» What you are asked to do
Could every line of the data be copied out once more, exactly?

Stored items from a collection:
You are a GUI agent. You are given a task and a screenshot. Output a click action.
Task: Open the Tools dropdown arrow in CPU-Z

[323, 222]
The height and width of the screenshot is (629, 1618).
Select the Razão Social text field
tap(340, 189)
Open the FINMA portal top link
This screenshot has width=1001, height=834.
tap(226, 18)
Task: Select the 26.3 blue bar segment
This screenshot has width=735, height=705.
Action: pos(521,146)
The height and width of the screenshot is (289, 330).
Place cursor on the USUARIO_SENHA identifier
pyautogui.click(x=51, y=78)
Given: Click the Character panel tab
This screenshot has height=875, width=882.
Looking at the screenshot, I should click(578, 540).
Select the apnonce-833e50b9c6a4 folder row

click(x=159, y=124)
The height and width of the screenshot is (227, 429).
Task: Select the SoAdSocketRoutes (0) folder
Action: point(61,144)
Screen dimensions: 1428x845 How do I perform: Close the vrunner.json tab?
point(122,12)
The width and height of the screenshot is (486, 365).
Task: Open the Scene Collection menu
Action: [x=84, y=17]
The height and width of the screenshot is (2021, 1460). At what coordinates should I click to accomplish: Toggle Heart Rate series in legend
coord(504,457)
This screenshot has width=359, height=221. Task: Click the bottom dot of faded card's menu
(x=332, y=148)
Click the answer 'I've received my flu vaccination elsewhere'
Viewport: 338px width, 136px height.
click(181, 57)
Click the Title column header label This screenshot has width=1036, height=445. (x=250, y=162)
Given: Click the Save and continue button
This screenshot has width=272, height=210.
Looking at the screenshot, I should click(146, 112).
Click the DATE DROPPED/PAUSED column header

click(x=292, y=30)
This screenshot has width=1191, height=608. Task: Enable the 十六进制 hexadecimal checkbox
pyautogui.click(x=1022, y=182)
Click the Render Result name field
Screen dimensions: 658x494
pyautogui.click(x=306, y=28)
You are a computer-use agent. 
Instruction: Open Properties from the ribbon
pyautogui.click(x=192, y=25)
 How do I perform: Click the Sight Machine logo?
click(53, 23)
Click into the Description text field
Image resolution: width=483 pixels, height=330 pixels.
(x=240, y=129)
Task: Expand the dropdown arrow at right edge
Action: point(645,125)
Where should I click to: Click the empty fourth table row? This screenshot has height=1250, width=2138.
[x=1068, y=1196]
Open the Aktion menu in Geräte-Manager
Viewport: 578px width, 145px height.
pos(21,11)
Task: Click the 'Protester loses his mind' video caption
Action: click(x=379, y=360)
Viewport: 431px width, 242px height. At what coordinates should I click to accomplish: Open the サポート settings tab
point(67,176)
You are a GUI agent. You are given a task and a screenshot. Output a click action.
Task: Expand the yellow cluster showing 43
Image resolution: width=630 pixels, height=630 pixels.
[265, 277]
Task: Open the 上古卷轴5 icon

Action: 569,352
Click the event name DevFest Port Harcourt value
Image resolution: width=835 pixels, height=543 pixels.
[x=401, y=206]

» Finished task
You are a GUI agent. You are given a task and a screenshot. Output a click action.
Task: Open the Tools dropdown arrow in CPU-Z

[323, 222]
The height and width of the screenshot is (629, 1618).
Select the Razão Social text field
tap(340, 189)
Open the FINMA portal top link
This screenshot has width=1001, height=834.
tap(226, 18)
Task: Select the 26.3 blue bar segment
This screenshot has width=735, height=705.
Action: pos(521,146)
The height and width of the screenshot is (289, 330).
Place cursor on the USUARIO_SENHA identifier
pyautogui.click(x=51, y=78)
Given: Click the Character panel tab
This screenshot has height=875, width=882.
Looking at the screenshot, I should click(578, 540).
Select the apnonce-833e50b9c6a4 folder row

click(x=159, y=124)
The height and width of the screenshot is (227, 429).
Task: Select the SoAdSocketRoutes (0) folder
Action: point(61,144)
Screen dimensions: 1428x845 How do I perform: Close the vrunner.json tab?
point(122,12)
The width and height of the screenshot is (486, 365).
Task: Open the Scene Collection menu
Action: [x=84, y=17]
The height and width of the screenshot is (2021, 1460). At what coordinates should I click to accomplish: Toggle Heart Rate series in legend
coord(504,457)
This screenshot has width=359, height=221. Task: Click the bottom dot of faded card's menu
(x=332, y=148)
Click the answer 'I've received my flu vaccination elsewhere'
Viewport: 338px width, 136px height.
click(181, 57)
Click the Title column header label This screenshot has width=1036, height=445. (x=250, y=162)
Given: Click the Save and continue button
This screenshot has width=272, height=210.
Looking at the screenshot, I should click(146, 112).
Click the DATE DROPPED/PAUSED column header

click(x=292, y=30)
This screenshot has width=1191, height=608. Task: Enable the 十六进制 hexadecimal checkbox
pyautogui.click(x=1022, y=182)
Click the Render Result name field
Screen dimensions: 658x494
pyautogui.click(x=306, y=28)
You are a computer-use agent. 
Instruction: Open Properties from the ribbon
pyautogui.click(x=192, y=25)
 How do I perform: Click the Sight Machine logo?
click(53, 23)
Click into the Description text field
Image resolution: width=483 pixels, height=330 pixels.
(x=240, y=129)
Task: Expand the dropdown arrow at right edge
Action: point(645,125)
Where should I click to: Click the empty fourth table row? This screenshot has height=1250, width=2138.
[x=1068, y=1196]
Open the Aktion menu in Geräte-Manager
Viewport: 578px width, 145px height.
pos(21,11)
Task: Click the 'Protester loses his mind' video caption
Action: click(x=379, y=360)
Viewport: 431px width, 242px height. At what coordinates should I click to accomplish: Open the サポート settings tab
point(67,176)
You are a GUI agent. You are given a task and a screenshot. Output a click action.
Task: Expand the yellow cluster showing 43
Image resolution: width=630 pixels, height=630 pixels.
[265, 277]
Task: Open the 上古卷轴5 icon

Action: 569,352
Click the event name DevFest Port Harcourt value
Image resolution: width=835 pixels, height=543 pixels.
[x=401, y=206]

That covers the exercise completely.